La bouseuse embourgeoisée

angie21

Extrait de roman

Lorsque j'étais au collège j'avais quelques amies, des copines, puis un jour alors que j'étais en troisième, tout a basculé.

On m'a accusée d'avoir jeté mon dévolu sur le petit ami de quelqu'un d'autre, et ça a tourné au drame, les filles se sont acharnées sur moi, un véritable lynchage !

Elles étaient heureuses d'avoir enfin un prétexte pour pouvoir déverser toute leur jalousie et leur haine envers moi. Le petit ami en question m'avait effectivement draguée, il avait tenté sa chance alors qu'il sortait déjà avec Amandine, la fille du maire, la fille la plus populaire du collège.

Malheureusement pour lui Amandine était tombée sur un des nombreux petits mots qu'il me faisait passer en douce, le dernier, « tu es plus belle que le soleil qui brille », pathétique ! Moi ce garçon ne m'intéressait pas du tout. On ne m'avait pas laissé l'occasion de me justifier, il était trop tard, plus aucune fille ne m'adressait la parole.

Loin d'être perturbée, je ne m'étais pas sentie fautive, je n'avais rien fait, ce n'était tout de même pas un crime d'être belle, je suis née comme ça !

J'avais terminé l'année scolaire tout en sachant que cette image de prédatrice me suivrait longtemps, j'étais celle dont il fallait se méfier, le loup dans la bergerie, elles avaient peur, peur qu'une fille bien plus jolie qu'elles ne vienne leur piquer leurs copains, dans le fond je les comprenais et je les plaignais.

Les choses n'ont pas changé depuis le collège, j'ai même abandonné l'idée d'avoir des amies, cela ne m'intéresse plus, je me satisfais à moi-même et avoir une confidente, quelqu'un sur qui compter n'est pas une chose qui me tient à cœur, elle ne me comprendrait pas et finirait tôt ou tard par me laisser tomber ou me faire du mal.

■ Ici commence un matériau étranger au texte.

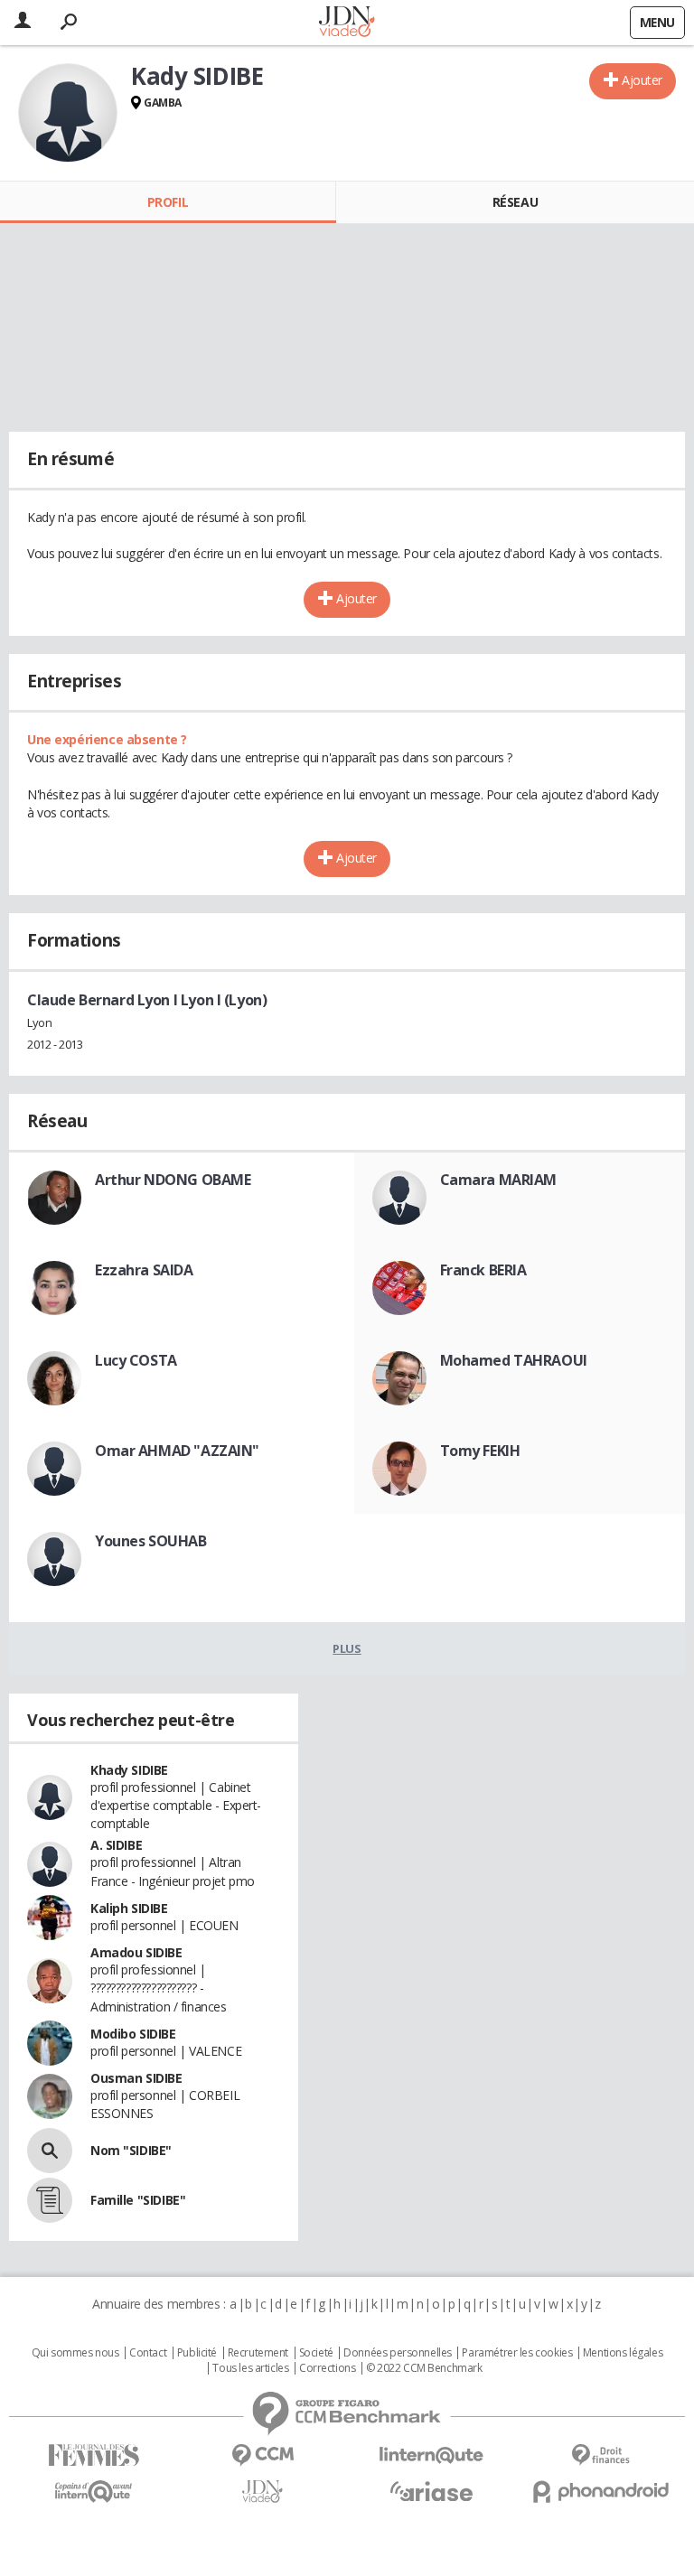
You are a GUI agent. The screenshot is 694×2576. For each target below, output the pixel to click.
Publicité (197, 2353)
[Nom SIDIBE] (49, 2150)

J'en suis venue à la conclusion que je suis spéciale, je suis unique et je dois vivre avec les inconvénients que cela implique, pourtant je n'échangerais ma place pour rien au monde.

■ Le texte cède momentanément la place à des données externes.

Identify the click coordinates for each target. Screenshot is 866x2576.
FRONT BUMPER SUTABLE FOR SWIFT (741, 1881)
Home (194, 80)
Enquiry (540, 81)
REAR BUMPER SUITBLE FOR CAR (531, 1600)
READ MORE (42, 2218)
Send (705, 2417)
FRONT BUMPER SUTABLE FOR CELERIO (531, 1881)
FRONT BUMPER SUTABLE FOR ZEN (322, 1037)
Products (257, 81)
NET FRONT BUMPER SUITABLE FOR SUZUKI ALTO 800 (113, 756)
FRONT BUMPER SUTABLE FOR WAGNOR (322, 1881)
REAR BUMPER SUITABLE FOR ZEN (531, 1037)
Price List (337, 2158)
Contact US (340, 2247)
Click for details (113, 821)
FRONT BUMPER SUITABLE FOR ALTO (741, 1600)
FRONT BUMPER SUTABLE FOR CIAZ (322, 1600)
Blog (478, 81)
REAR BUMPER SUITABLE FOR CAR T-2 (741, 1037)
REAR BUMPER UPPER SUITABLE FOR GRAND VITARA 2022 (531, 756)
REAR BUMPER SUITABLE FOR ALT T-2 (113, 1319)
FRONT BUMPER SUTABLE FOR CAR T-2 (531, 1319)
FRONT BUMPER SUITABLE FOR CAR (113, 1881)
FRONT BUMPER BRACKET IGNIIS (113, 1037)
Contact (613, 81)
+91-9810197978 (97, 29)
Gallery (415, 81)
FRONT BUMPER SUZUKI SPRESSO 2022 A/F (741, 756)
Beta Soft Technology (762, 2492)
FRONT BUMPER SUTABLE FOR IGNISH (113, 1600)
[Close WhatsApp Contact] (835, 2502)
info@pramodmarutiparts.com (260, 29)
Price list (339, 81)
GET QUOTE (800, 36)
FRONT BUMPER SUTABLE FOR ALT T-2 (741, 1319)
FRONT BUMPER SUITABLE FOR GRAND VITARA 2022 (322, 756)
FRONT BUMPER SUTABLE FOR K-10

J'ai un gros avantage, un simple regard dans le miroir suffit à me remonter le moral. Les personnes laides (attention, je ne parle pas des gens communs, je parle des personnes réellement hideuses, celles qui effraient, celles qui rebutent) et moi vivons pourtant la même chose… nous sommes différents donc mis à part, nous servons de bouc et émissaire, mais ces personnes-là, les moches, que leur reste-t-il une fois qu'elles réalisent, que rien ne changera pour elles, que leur laideur est un handicap à vie, une tare ? Rien ! Il ne leur reste plus que leurs yeux pour pleurer et qu'on ne vienne pas me dire que c'est la beauté intérieure qui compte je n'y crois pas un seul instant ! C'est un tissu de mensonge inventé par les beaux pour rassurer les moches et se donner bonne conscience, en paraissant plus charitable.

 

De mon point de vue, je range les gens dans différentes catégories, il y a les moches-moches, les belles-moches, les moches-belles et les belles-belles comme moi.

 

Dès que je rencontre une personne, les femmes en particulier, je ne peux m'empêcher de la ranger dans l'une de ces cases, du coup mes rapports aux autres sont un peu compliqués. Lorsque je croise une moche-moche, je ne me moque jamais, au contraire, je la détaille, je la regarde comme un enfant de six ans regarde un sans-abri crasseux assis par terre, avec beaucoup de pitié et je me dis « la pauvre ! ». Ce qui prouve bien que je ne suis pas mauvaise, je ressens de la compassion pour ces personnes, dès lors qu'elles ont admis leur laideur, qu'elles la porte comme une croix sans tenter de se rebeller à coup d'artifices, d'ornements inutiles.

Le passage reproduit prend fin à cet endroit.